Fixed an issue that caused slow load times for customers with large datasets. Calls to GET /api/dataset
and GET /api/dataset/{datasetid}
no longer return entity information for the dataset files. Instead, the new GET /api/dataset/{datasetid}/pii_info
endpoint returns the entity information for a dataset’s files.
A new dataset settings option controls the output in .docx tables. By default, table content goes through the regular scan and redaction process, and detected entity values are handled based on the dataset’s entity type handling configuration. You can also choose to completely block out all table cells, in which case each table cell is covered by a black box.

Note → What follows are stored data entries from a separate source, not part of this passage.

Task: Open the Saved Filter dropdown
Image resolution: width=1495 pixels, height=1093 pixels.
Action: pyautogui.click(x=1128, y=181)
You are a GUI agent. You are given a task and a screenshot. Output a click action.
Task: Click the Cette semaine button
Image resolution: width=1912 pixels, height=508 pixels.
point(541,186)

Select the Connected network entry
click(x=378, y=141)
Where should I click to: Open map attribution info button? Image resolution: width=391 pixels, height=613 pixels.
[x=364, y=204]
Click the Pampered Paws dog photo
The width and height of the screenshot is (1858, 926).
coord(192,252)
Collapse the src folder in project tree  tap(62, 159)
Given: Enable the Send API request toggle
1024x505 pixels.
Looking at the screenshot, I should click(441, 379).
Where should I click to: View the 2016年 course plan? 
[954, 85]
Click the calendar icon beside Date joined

File statistics for pipelines - The pipeline details page now displays a summary of information about the pipelines files, including the number of files, the number of words in the files, the number of detected entity types, and the number of detected topics. For entity types, the display includes the number of detected values for each type. For topics, the display includes the number of files that involve each topic.
On the dataset details page, the preview count for each entity type now reflects the count of values that are assigned that type in the output files. Previously, values that matched multiple entity types were included in the preview count for all of the matching types.